Update shared on 05 Dec 2025
Fair value Decreased 5.32%The analyst price target for NuScale Power has been reduced by approximately $2.15 to about $38.35 as analysts factor in delayed firm order timing, potential additional capital needs tied to ENTRA1 payments, and heightened uncertainty around key utility contracts.
Analyst Commentary
Recent Street research on NuScale Power highlights a mixed outlook, with analysts divided on the balance between long term growth potential and near term execution and financing risks.
Bullish Takeaways
- Bullish analysts still see nuclear energy as poised for a resurgence, viewing NuScale as well positioned to benefit from structurally higher demand for always on, zero carbon baseload power.
- Some valuation frameworks continue to assume meaningful long term deployment of NuScale technology, with targets that embed upside if the company can demonstrate scalability of its partnership model and convert its pipeline into firm orders.
- Longer term, monetization by strategic shareholders is seen as a potential catalyst to improve trading liquidity and simplify the ownership structure, which could support a more conventional valuation profile.
- Even as targets are reduced, bullish analysts generally frame the cuts as timing related, reflecting delayed revenue ramp and working capital shifts rather than a fundamental loss of confidence in the technology.
Bearish Takeaways
- Bearish analysts emphasize execution risk, pointing to expectations that the first firm order may not arrive until 2026. This pushes out the revenue inflection point and weakens near term visibility.
- There is growing concern that NuScale may need to contribute roughly $500M to ENTRA1 under existing agreements. This could potentially require dilutive external capital if cash generation continues to lag deployment plans.
- Some see contract risk as elevated, citing skepticism that a sizeable contract with major utilities such as TVA will materialize in the near to medium term. This could undermine current growth assumptions embedded in the share price.

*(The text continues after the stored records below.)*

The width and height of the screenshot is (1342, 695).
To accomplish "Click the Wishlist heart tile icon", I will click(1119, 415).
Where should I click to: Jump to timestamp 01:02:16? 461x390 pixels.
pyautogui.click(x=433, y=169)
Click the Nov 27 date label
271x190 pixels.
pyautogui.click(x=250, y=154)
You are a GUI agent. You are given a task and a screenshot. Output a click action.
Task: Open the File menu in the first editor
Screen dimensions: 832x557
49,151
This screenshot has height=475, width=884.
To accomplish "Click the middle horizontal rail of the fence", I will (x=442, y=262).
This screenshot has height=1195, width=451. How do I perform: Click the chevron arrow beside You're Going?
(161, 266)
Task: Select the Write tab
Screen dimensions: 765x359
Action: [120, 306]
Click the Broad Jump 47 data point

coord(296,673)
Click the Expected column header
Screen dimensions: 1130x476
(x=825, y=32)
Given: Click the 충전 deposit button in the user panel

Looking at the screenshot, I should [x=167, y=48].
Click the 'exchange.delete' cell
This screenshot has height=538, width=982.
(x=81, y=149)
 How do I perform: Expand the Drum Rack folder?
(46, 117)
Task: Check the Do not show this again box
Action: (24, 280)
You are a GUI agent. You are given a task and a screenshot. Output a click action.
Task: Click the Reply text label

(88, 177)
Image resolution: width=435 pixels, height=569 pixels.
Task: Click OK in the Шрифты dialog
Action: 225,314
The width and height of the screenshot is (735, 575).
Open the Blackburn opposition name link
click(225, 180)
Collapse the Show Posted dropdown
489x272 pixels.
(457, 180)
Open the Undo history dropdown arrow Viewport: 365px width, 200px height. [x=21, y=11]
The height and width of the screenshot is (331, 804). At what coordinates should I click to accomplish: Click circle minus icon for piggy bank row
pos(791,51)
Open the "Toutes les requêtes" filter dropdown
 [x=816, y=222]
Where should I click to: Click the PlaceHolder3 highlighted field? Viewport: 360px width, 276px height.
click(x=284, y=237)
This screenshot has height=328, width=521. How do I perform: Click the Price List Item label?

- Valuation is viewed as stretched by more cautious voices, who argue that the stock still discounts an ambitious build out scenario despite delays, monetization by large shareholders, and rising uncertainty around key project milestones.
What's in the News
- Japan's $550B U.S. investment pledge includes up to $80B for new large nuclear reactors, with U.S. plans to own as many as 10 units. This spotlights listed nuclear names including NuScale Power (Bloomberg)
- NuScale has called a special shareholders meeting for December 16, 2025, where investors will vote on key corporate actions (Company filing)
- At the December 16, 2025 special meeting, NuScale is seeking approval to more than double its authorized Class A common stock from 332 million to 662 million shares, potentially expanding its capacity to raise equity (Company filing)
- NuScale has filed for a $750 million follow on at the market equity offering of Class A common stock, providing a potential funding source for project and corporate needs (Company filing)
- NuScale's strategic partner ENTRA1 Energy is positioned to receive up to $25 billion under a new $550 billion U.S. Japan energy framework, supporting a planned fleet of SMR based power plants including a TVA agreement for up to 6 GW using NuScale technology (Company announcement)
Valuation Changes
- Fair Value: reduced modestly from $40.50 to approximately $38.35, reflecting slightly lower long term expectations.
- Discount Rate: risen slightly from about 9.03 percent to roughly 9.09 percent, signaling a marginally higher perceived risk profile.
- Revenue Growth: essentially unchanged, edging down fractionally from around 105.84 percent to about 105.82 percent, indicating stable long term growth assumptions.
- Net Profit Margin: increased slightly from roughly 11.33 percent to about 11.80 percent, implying a modest improvement in expected long term profitability.
- Future P/E: declined meaningfully from about 170.5x to roughly 155.3x, indicating lower valuation multiples applied to forward earnings.